Суммируя, можно сказать, что Оэ в целом повезло с переводами в России – если не с количеством, так уж точно с качеством и сроками. В СССР существовала мощная школа японистов-переводчиков, достойным представителям которой и являлся В. С. Гривнин (он же перевел почти всего Кобо Абэ на русский). Кроме того, существовала очень строгая традиция редакторской, корректорской школ – переводы в Советском союзе были выполнены крайне тщательно.

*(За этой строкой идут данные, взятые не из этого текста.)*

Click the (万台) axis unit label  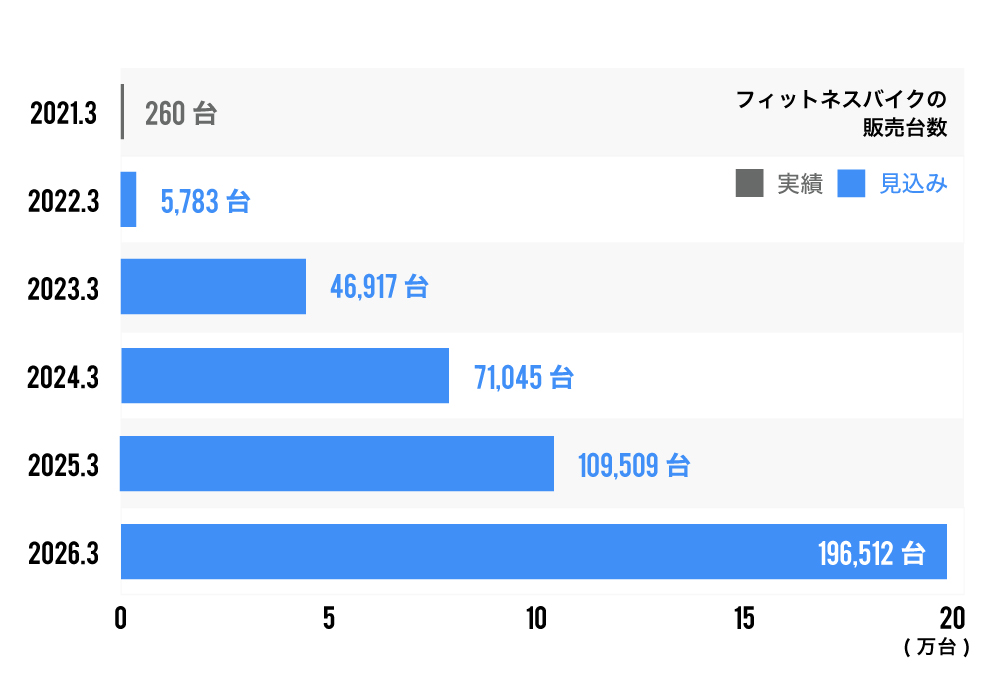point(936,647)

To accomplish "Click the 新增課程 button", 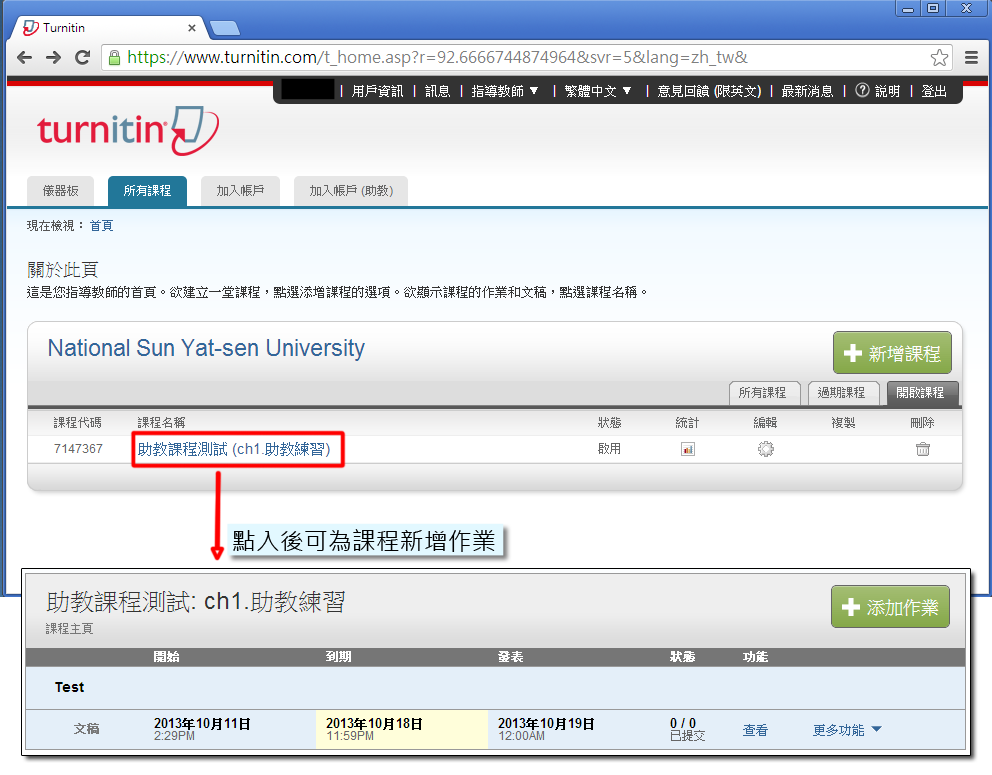I will click(892, 353).
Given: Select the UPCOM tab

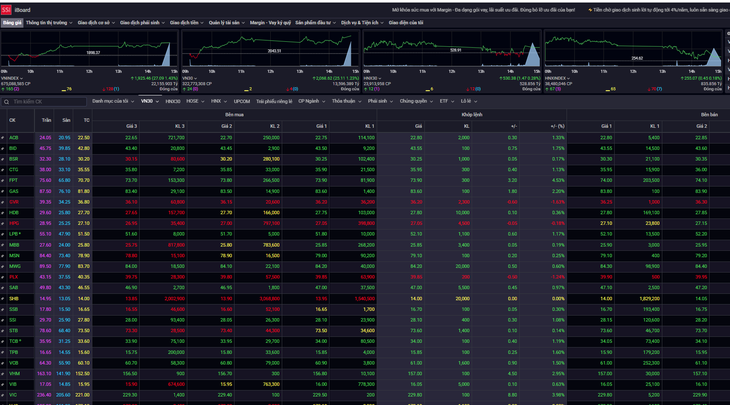Looking at the screenshot, I should click(x=242, y=101).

Но о полном благополучии говорить рано, как мы увидим дальше.
Я так долго перечислял эти переводы с датами их изданий, потому что это очень многое может объяснить в рецепции Оэ в нашей стране – ведь, как ни странно, количество переводов объяснялось не только непосредственными художественными качествами прозы и публицистики Оэ, но и исторической, даже экономической ситуацией.
Почему вообще из некоторых японских авторов в советские времена не было переведено ни строчки (например, о Мисиме – кстати, одном из вероятных кандидатов на получение той же Нобелевской премии – отечественные читатели могли узнать только из репортажей и заметок, посвященных его неудавшемуся восстанию и последующему самоубийству, к тому же крайне идеологизированных,[175]), а Кэндзабуро Оэ, Кобо Абэ и, в меньшей степени, Ясунари Кавабата издавались миллионными тиражами?
Советский союз, существовавший в те годы за глухим «железным занавесом», бдительно следил за тем, чтобы пускать к себе только «идеологически выдержанных» товарищей. У Кэндзабуро Оэ нашлось сразу несколько поводов получить входной билет. Во-первых, властям импонировали его идеологические взгляды и связанная с ними политическая активность[176] (за эстетом и эскапистом Кабаватой такой активности не числилось – поэтому, кажется, он и проигрывал немного в своей популярности в Союзе, «отвечая» скорее за трансляцию в советские читательские массы японских традиций, национального колорита).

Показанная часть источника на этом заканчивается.